Gregory NeVala Calvert (April 16, 1937 – August 12, 2005)[1] was National Secretary of Students for a Democratic Society in 1966–67.
Gregory Calvert was born during the Great Depression, in a squatter's shack on the slopes of the Mount St. Helens volcano. As a boy, he lived with his Finnish grandparents on a small farm—Finnish was his first language. He was an excellent student, and eventually won a Weyerhaeuser scholarship to the University of Oregon. After graduation with a degree in history, a Woodrow Wilson fellowship enabled him to begin work toward a graduate degree in European History at Cornell University. He spent two years in Paris, then returned to Cornellin the fall of 1963, and the following January was offered a teaching position as an instructor at Iowa State University in Ames, Iowa.[2]
At Ames, he taught the very popular History of Western Civilization course and was the creative force behind, and the faculty advisor for, the alternative weekly student newspaper The Liberator. Greg was able to bring intellectuals of world renown to the campus to speak and read from their works, including Paul Goodman and Stephen Spender.
In the fall of 1965, with about a dozen others, Greg started a local chapter at Iowa State University of the budding Students for a Democratic Society (SDS). He left that post with Jane Adams, the national secretary, in the spring of 1966. Greg was himself elected national secretary that summer at the 1966 convention at Clear Lake, Iowa. His election was part of the "prairie power" move of the organization away from the East Coast from where the organization had largely been controlled up to then. He played an important part in how the March on the Pentagon in 1967 unfolded—he prevented a suicidal charge by the demonstrators on the soldiers guarding the entrance of the Pentagon by persuading them to sit down instead.
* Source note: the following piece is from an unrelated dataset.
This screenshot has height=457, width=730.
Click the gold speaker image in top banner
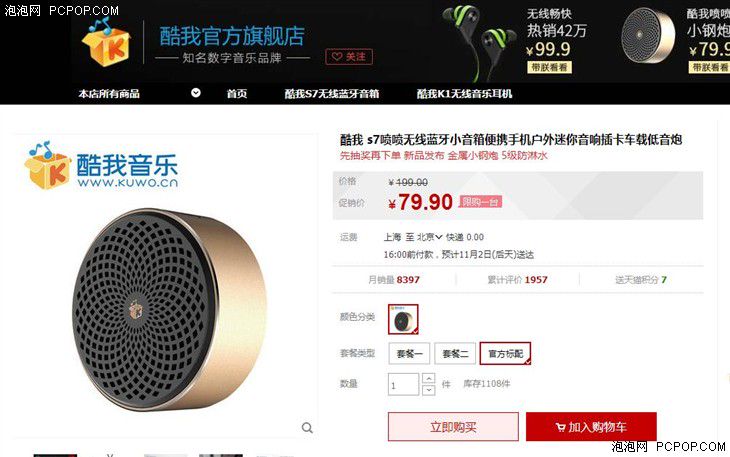tap(647, 36)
He was a pacifist who believed in non-violent methods of confrontation, and left SDS when it split into the Progressive Labor Party and Weatherman factions at the summer convention in 1969.
While living in Austin, Texas in the late 1960s and early 1970s, and as Students for a Democratic Society (SDS) was ending, Calvert inspired a range of ongoing new left educational projects. For instance, his brother Alex Calvert together with David MacBryde and others started The Armadillo Press. He then also went on to work for the Illinois State Drug Rehabilitation program in the early 1970s. Calvert encouraged people around, and occasionally wrote for, the alternative newspaper The Rag, published from 1966 to 1977.
Calvert had a lifelong interest in Buddhism, and set up a practice as a Buddhist psychotherapist in the late 1970s. He finished his doctoral studies at UC Santa Cruz in "History of Consciousness." Calvert and Ken Carpenter, his partner from 1977 until his death, established an intensive Spanish language school, Casa Xalteva, in Granada, Nicaragua in 1995. He died of complications from diabetes and lung disease in Albuquerque, New Mexico in 2005.